An accurate, complete copy of the records below is required.

[Stored data]
[Start of section]
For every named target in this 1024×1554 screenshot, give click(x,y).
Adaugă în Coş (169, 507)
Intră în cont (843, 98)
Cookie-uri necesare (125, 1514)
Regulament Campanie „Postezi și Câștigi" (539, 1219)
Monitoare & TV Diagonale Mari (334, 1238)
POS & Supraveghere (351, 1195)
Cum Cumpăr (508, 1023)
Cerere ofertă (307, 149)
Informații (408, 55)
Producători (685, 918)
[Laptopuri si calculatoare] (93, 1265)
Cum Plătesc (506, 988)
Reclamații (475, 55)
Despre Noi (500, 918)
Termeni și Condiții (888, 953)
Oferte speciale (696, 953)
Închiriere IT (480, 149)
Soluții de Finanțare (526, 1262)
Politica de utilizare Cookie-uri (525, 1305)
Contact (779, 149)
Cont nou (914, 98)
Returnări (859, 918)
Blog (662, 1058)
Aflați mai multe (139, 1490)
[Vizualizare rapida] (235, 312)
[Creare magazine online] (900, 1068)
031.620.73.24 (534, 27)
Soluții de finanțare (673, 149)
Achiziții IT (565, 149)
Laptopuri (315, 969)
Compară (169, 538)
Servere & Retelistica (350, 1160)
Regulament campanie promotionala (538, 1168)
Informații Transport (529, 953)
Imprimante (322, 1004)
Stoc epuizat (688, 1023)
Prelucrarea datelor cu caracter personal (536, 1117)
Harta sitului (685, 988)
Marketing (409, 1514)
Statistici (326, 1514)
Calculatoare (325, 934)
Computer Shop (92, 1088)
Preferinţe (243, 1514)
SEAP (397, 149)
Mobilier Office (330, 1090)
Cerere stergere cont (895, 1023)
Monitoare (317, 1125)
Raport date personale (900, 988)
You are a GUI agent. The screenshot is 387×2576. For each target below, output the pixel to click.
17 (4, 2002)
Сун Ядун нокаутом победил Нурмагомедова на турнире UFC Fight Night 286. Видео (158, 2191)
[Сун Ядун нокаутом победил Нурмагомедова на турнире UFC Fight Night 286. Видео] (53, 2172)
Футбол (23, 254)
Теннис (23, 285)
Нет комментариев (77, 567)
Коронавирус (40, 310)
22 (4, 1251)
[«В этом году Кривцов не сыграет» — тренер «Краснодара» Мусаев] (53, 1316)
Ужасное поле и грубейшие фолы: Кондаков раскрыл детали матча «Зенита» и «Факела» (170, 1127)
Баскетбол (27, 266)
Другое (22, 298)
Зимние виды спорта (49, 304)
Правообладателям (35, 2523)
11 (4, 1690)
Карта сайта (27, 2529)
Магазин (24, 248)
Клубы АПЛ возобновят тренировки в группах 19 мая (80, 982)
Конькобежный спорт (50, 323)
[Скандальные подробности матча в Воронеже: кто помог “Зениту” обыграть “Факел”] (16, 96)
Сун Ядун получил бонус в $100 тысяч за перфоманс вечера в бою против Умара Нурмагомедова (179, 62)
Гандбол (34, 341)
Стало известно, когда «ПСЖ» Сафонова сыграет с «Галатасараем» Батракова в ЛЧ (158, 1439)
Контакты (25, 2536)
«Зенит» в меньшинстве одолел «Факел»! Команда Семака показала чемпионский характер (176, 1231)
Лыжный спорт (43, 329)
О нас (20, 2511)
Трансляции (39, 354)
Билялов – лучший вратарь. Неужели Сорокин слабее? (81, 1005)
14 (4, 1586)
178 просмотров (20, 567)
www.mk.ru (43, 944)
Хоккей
[End of section]
▸ **Your response**
For every named target in this 1024×1554 screenshot, give click(x,y).
Adaugă în Coş (169, 507)
Intră în cont (843, 98)
Cookie-uri necesare (125, 1514)
Regulament Campanie „Postezi și Câștigi" (539, 1219)
Monitoare & TV Diagonale Mari (334, 1238)
POS & Supraveghere (351, 1195)
Cum Cumpăr (508, 1023)
Cerere ofertă (307, 149)
Informații (408, 55)
Producători (685, 918)
[Laptopuri si calculatoare] (93, 1265)
Cum Plătesc (506, 988)
Reclamații (475, 55)
Despre Noi (500, 918)
Termeni și Condiții (888, 953)
Oferte speciale (696, 953)
Închiriere IT (480, 149)
Soluții de Finanțare (526, 1262)
Politica de utilizare Cookie-uri (525, 1305)
Contact (779, 149)
Cont nou (914, 98)
Returnări (859, 918)
Blog (662, 1058)
Aflați mai multe (139, 1490)
[Vizualizare rapida] (235, 312)
[Creare magazine online] (900, 1068)
031.620.73.24 (534, 27)
Soluții de finanțare (673, 149)
Achiziții IT (565, 149)
Laptopuri (315, 969)
Compară (169, 538)
Servere & Retelistica (350, 1160)
Regulament campanie promotionala (538, 1168)
Informații Transport (529, 953)
Imprimante (322, 1004)
Stoc epuizat (688, 1023)
Prelucrarea datelor cu caracter personal (536, 1117)
Harta sitului (685, 988)
Marketing (409, 1514)
Statistici (326, 1514)
Calculatoare (325, 934)
Computer Shop (92, 1088)
Preferinţe (243, 1514)
SEAP (397, 149)
Mobilier Office (330, 1090)
Cerere stergere cont (895, 1023)
Monitoare (317, 1125)
Raport date personale (900, 988)
You are a GUI agent. The screenshot is 387×2576. For each target below, output the pixel to click.
17 (4, 2002)
Сун Ядун нокаутом победил Нурмагомедова на турнире UFC Fight Night 286. Видео (158, 2191)
[Сун Ядун нокаутом победил Нурмагомедова на турнире UFC Fight Night 286. Видео] (53, 2172)
Футбол (23, 254)
Теннис (23, 285)
Нет комментариев (77, 567)
Коронавирус (40, 310)
22 (4, 1251)
[«В этом году Кривцов не сыграет» — тренер «Краснодара» Мусаев] (53, 1316)
Ужасное поле и грубейшие фолы: Кондаков раскрыл детали матча «Зенита» и «Факела» (170, 1127)
Баскетбол (27, 266)
Другое (22, 298)
Зимние виды спорта (49, 304)
Правообладателям (35, 2523)
11 (4, 1690)
Карта сайта (27, 2529)
Магазин (24, 248)
Клубы АПЛ возобновят тренировки в группах 19 мая (80, 982)
Конькобежный спорт (50, 323)
[Скандальные подробности матча в Воронеже: кто помог “Зениту” обыграть “Факел”] (16, 96)
Сун Ядун получил бонус в $100 тысяч за перфоманс вечера в бою против Умара Нурмагомедова (179, 62)
Гандбол (34, 341)
Стало известно, когда «ПСЖ» Сафонова сыграет с «Галатасараем» Батракова в ЛЧ (158, 1439)
Контакты (25, 2536)
«Зенит» в меньшинстве одолел «Факел»! Команда Семака показала чемпионский характер (176, 1231)
Лыжный спорт (43, 329)
О нас (20, 2511)
Трансляции (39, 354)
Билялов – лучший вратарь. Неужели Сорокин слабее? (81, 1005)
14 (4, 1586)
178 просмотров (20, 567)
www.mk.ru (43, 944)
Хоккей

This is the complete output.